= EXERCISE OBJECTIVE =
Report every line of the records below that includes the string "status".
%%
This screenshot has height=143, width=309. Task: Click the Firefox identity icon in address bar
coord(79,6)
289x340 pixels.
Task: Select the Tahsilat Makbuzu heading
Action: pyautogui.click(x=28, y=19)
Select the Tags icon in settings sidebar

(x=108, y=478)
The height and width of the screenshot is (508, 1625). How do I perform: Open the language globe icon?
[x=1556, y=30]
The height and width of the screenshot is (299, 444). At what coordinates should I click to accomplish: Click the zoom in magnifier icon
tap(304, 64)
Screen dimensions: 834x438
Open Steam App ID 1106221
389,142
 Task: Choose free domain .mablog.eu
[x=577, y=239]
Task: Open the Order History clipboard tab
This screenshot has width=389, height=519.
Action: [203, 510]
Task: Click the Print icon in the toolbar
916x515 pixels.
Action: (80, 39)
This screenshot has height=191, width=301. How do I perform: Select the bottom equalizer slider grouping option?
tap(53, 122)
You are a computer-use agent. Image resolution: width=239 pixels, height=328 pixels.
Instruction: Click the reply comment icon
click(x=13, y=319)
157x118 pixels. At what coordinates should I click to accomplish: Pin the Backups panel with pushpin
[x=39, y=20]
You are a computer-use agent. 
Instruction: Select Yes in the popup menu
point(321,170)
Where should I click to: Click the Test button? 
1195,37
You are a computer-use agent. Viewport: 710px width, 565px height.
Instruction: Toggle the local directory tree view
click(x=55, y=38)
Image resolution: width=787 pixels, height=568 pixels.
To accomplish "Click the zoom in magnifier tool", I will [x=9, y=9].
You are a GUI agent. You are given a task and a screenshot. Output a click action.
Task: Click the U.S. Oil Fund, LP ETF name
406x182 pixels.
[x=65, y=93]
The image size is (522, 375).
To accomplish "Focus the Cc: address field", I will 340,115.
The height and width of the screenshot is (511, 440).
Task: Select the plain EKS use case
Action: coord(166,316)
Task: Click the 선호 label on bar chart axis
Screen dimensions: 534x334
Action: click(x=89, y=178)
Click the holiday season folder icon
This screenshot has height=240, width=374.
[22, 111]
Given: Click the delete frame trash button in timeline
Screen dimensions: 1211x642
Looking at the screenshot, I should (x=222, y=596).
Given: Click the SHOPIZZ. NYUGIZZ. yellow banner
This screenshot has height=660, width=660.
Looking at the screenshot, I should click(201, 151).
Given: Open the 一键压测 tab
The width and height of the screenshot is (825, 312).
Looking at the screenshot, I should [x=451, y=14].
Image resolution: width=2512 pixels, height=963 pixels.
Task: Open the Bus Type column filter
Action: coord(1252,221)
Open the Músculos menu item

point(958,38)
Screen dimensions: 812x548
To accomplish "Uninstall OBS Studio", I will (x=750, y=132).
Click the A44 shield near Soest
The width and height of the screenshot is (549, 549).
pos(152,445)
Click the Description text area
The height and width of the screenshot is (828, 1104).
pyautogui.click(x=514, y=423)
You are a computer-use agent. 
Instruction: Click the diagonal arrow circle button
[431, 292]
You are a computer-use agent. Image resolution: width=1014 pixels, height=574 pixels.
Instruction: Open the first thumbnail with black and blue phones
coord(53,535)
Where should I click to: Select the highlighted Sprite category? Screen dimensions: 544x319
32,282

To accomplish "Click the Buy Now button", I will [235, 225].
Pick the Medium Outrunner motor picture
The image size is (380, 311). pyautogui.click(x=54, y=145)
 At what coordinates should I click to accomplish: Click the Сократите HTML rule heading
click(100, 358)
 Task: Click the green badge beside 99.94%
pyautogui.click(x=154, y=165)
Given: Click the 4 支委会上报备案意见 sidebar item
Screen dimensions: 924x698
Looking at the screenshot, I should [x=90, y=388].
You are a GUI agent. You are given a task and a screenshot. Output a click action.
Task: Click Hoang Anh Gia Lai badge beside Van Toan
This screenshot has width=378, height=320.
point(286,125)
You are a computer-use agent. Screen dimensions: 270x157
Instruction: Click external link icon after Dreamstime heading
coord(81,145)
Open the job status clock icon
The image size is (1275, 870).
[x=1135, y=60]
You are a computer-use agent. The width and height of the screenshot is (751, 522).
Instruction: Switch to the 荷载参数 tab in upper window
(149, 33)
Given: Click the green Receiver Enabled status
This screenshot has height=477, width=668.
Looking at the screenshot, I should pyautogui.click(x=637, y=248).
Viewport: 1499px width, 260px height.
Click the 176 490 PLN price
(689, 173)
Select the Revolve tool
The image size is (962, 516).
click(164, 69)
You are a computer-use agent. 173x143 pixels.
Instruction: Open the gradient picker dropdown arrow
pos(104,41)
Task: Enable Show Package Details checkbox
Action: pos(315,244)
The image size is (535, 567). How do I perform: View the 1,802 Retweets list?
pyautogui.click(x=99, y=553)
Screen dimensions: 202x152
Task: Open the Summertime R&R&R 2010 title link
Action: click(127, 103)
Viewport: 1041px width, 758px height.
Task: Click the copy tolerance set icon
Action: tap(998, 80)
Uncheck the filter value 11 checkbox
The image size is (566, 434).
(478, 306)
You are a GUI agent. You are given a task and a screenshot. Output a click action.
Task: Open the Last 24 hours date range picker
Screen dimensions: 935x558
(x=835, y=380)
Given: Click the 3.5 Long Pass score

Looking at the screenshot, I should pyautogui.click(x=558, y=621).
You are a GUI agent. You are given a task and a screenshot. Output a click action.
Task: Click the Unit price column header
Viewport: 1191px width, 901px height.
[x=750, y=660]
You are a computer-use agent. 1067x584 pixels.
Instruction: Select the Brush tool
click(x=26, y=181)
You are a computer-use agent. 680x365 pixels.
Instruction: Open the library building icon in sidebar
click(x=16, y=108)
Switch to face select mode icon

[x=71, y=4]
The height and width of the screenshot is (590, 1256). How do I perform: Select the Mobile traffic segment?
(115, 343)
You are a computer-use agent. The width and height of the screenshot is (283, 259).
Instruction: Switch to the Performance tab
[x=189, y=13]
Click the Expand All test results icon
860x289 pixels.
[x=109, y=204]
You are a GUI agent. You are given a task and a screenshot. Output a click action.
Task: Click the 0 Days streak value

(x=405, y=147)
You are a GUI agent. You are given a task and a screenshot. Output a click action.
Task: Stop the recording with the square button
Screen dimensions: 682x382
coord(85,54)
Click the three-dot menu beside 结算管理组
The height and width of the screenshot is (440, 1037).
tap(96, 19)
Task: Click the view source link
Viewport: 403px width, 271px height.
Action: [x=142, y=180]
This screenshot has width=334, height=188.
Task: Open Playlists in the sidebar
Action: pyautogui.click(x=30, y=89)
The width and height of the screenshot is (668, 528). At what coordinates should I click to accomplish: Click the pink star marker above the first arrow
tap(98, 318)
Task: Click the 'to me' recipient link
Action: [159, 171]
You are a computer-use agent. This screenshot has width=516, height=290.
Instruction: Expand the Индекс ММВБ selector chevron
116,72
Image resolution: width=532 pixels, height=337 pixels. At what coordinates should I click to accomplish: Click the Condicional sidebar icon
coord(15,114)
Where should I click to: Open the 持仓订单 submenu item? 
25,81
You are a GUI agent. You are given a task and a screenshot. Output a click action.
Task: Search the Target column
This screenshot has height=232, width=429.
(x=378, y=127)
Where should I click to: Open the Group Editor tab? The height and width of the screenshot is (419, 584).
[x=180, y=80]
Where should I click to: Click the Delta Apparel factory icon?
%%
= SOLUTION TO THIS EXERCISE =
Open the job status clock icon
Given: Click the green Receiver Enabled status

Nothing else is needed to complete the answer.